** TASK DATA **
-------
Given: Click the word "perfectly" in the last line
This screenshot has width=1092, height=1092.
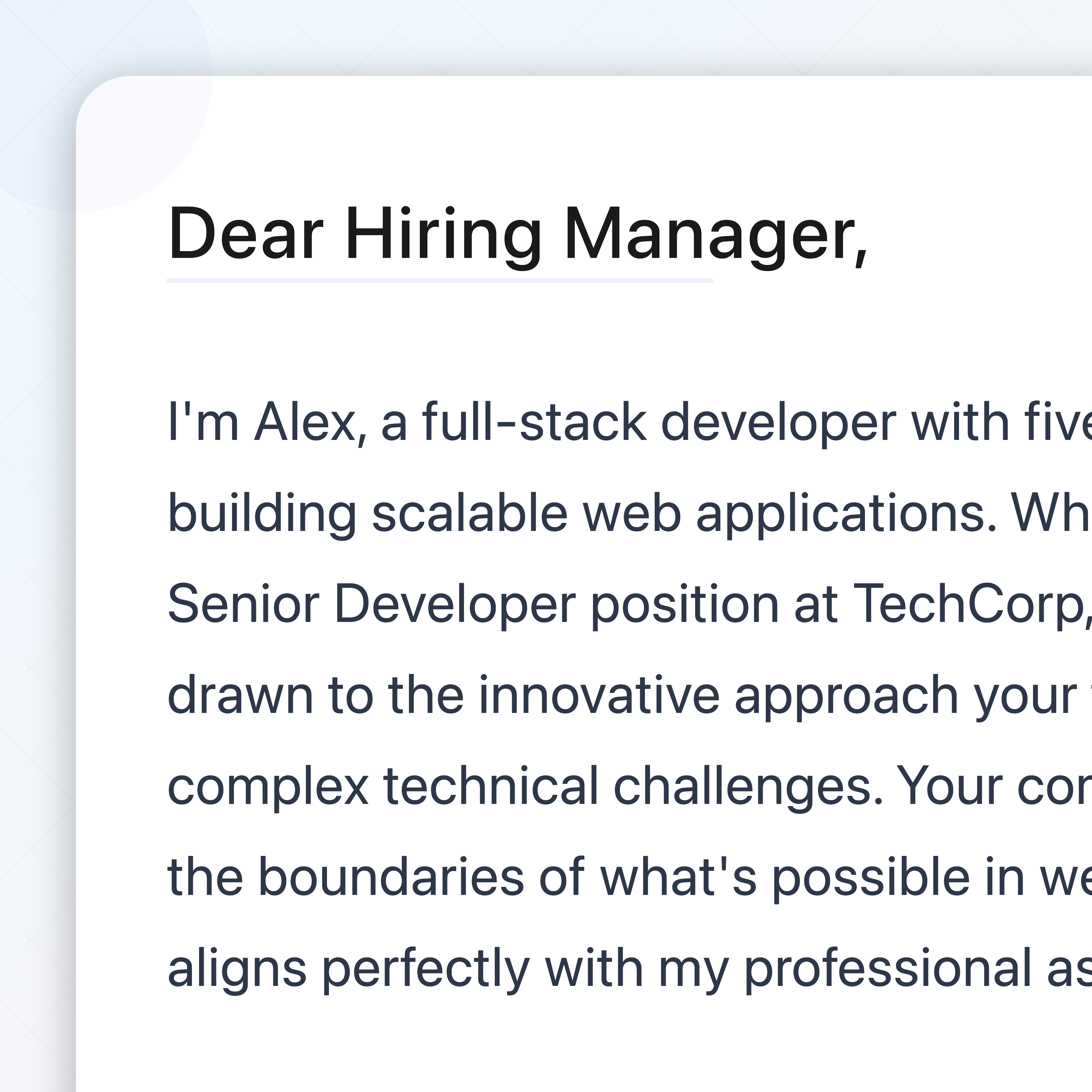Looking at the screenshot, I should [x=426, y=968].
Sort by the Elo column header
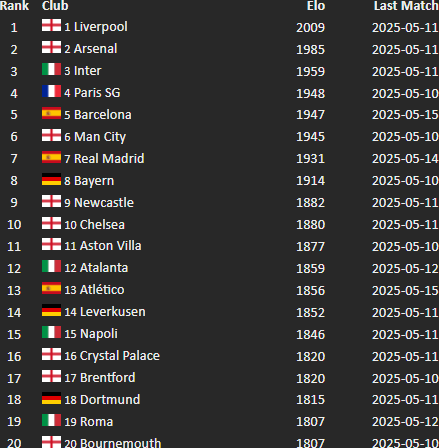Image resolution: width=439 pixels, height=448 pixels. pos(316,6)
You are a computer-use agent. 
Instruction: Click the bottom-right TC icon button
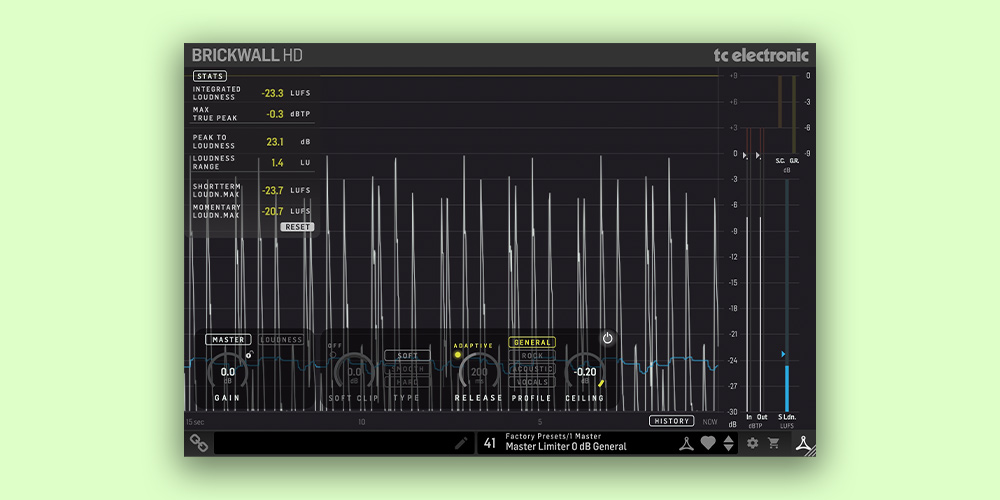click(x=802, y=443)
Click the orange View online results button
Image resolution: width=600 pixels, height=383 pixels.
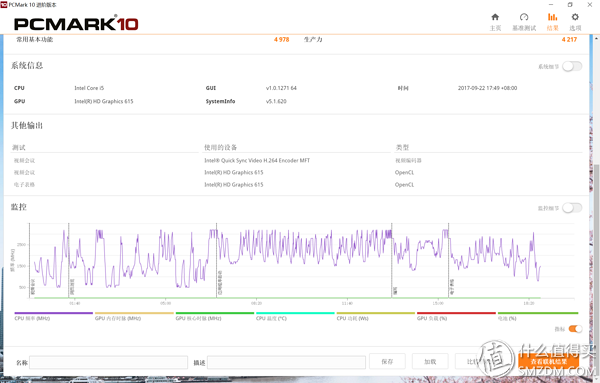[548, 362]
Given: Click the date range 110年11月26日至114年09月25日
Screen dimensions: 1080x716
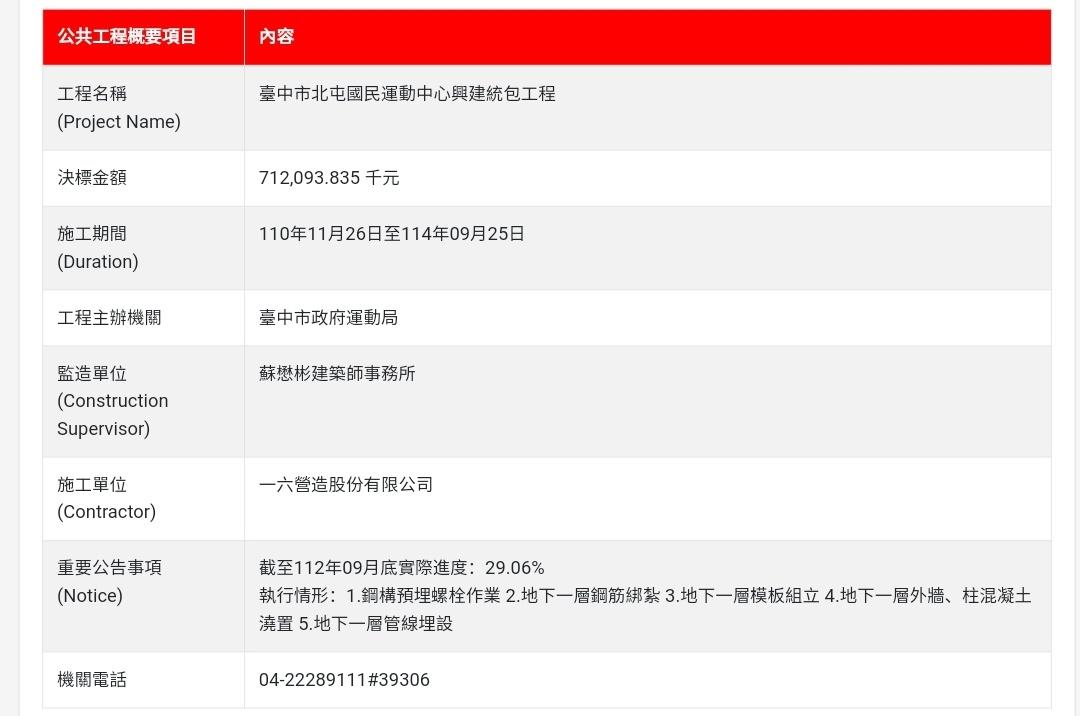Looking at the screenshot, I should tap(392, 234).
-------
** PROBLEM TO SOLVE **
Please reproduce the records above word for word, leaving out the pictures.

** WRITTEN ANSWER **
Given: Click the word "perfectly" in the last line
This screenshot has width=1092, height=1092.
Looking at the screenshot, I should [x=426, y=968].
Sort by the Elo column header
Image resolution: width=439 pixels, height=448 pixels. pos(316,6)
You are a computer-use agent. 
Instruction: Click the bottom-right TC icon button
click(x=802, y=443)
Click the orange View online results button
Image resolution: width=600 pixels, height=383 pixels.
[548, 362]
Given: Click the date range 110年11月26日至114年09月25日
Screen dimensions: 1080x716
Looking at the screenshot, I should tap(392, 234).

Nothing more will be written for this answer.